%%

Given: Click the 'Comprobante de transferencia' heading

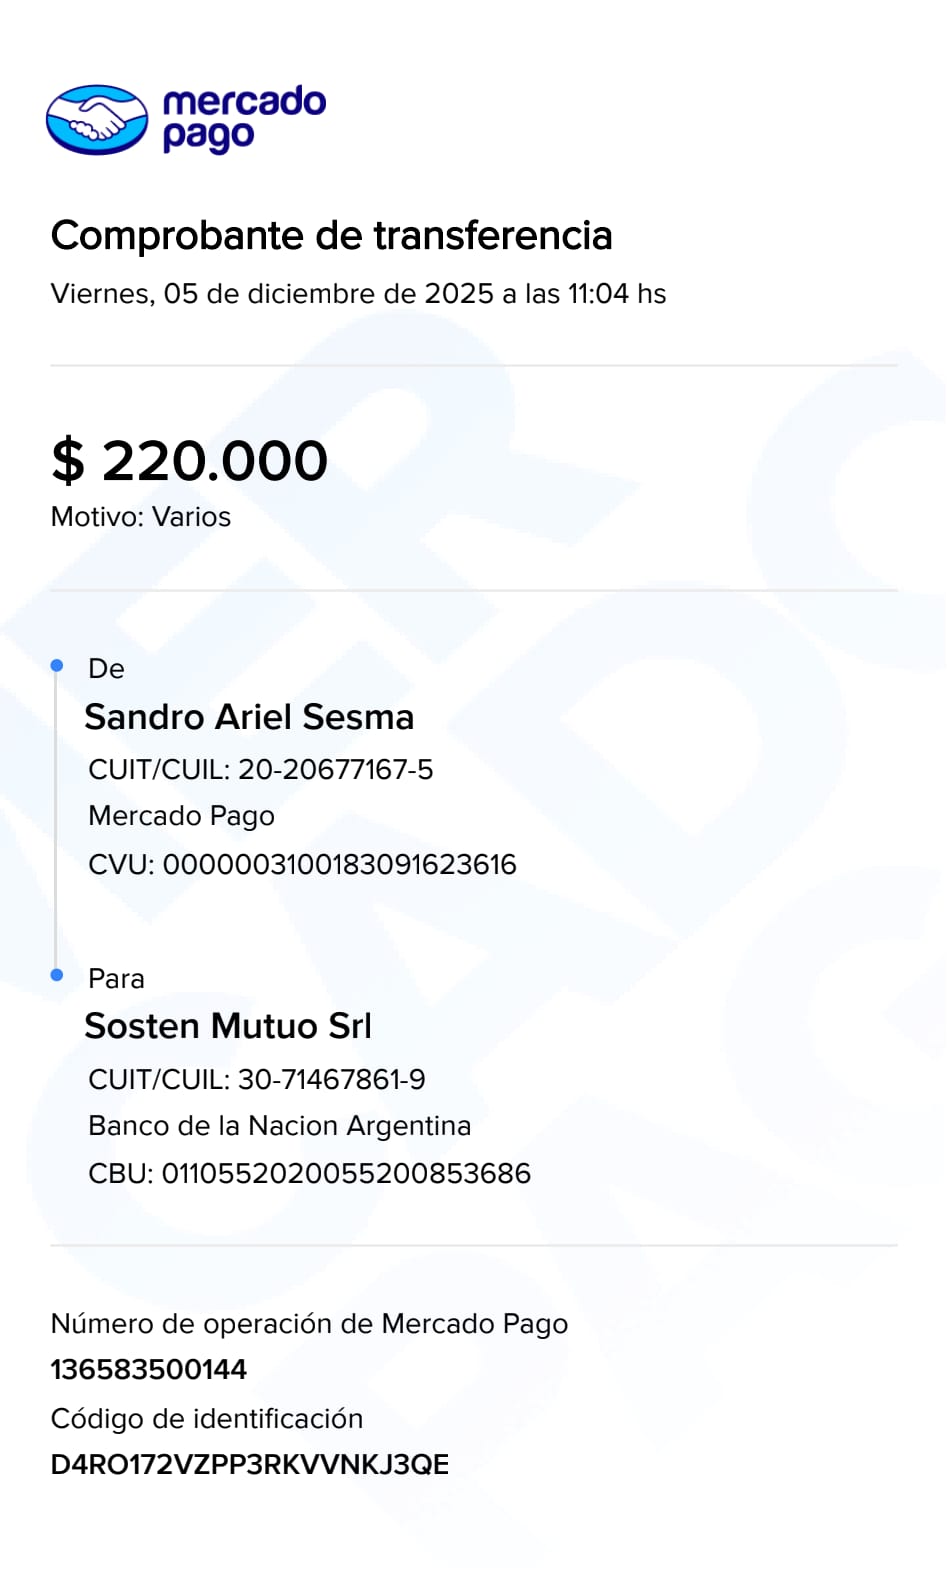Looking at the screenshot, I should 331,236.
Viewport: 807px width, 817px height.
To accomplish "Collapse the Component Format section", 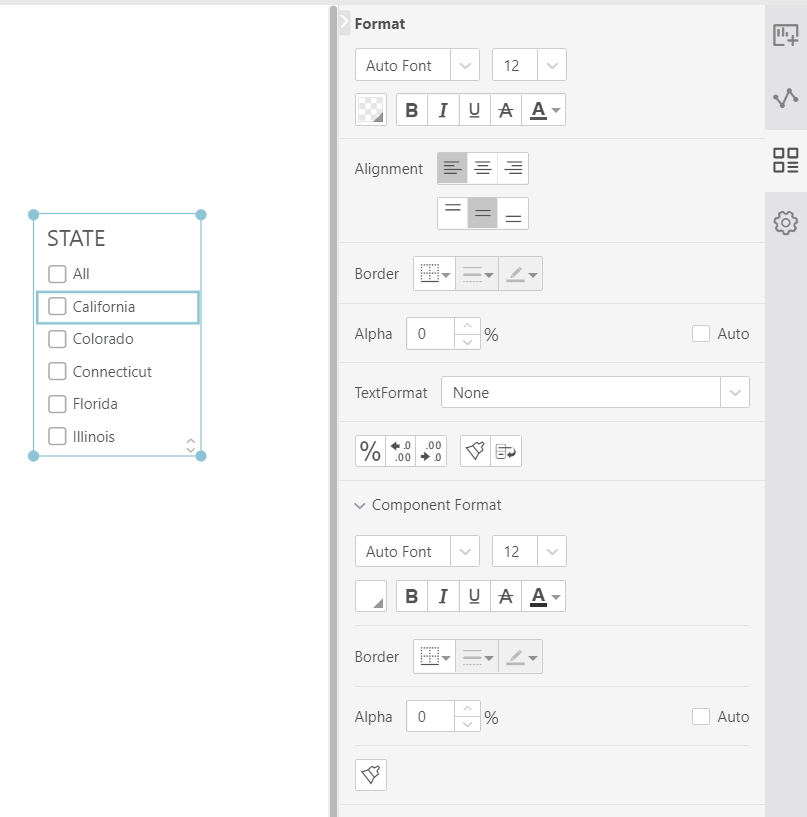I will pyautogui.click(x=360, y=506).
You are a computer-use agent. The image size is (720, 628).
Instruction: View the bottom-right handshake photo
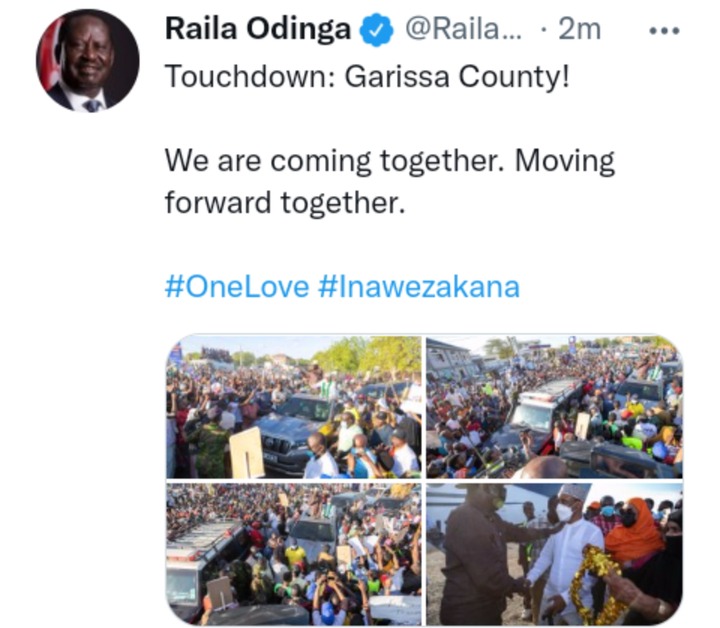pyautogui.click(x=554, y=554)
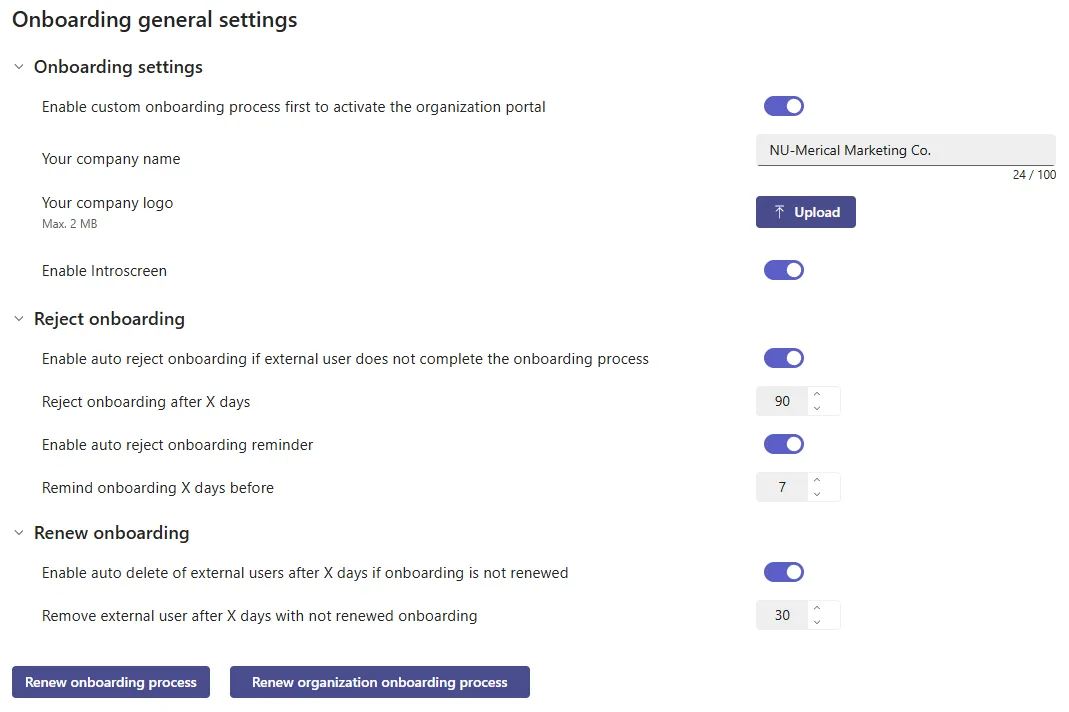The width and height of the screenshot is (1069, 712).
Task: Disable the Enable Introscreen switch
Action: coord(783,270)
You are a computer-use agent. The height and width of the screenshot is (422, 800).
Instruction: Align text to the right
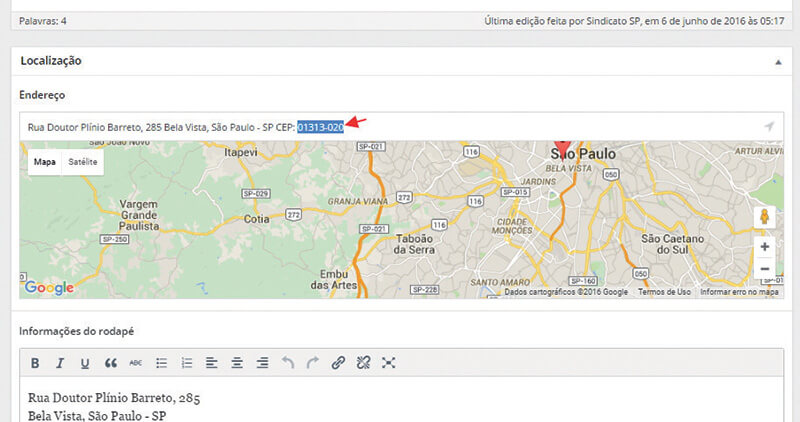tap(262, 363)
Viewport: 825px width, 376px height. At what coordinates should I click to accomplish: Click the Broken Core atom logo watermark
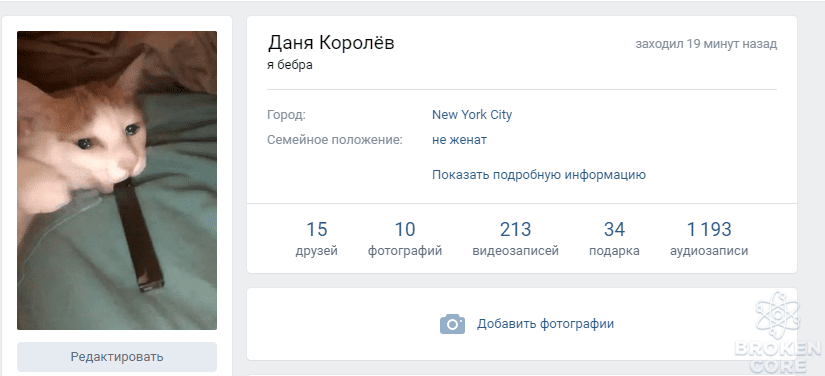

%%

• _EXERCISE REQUIREMENTS_: Gather each line of the listing containing the word "computer" and show it.

• _EXERCISE OUTPUT_:
You are a computer-use agent. The image size is (720, 628).
You are a computer-use agent. The height and width of the screenshot is (422, 800).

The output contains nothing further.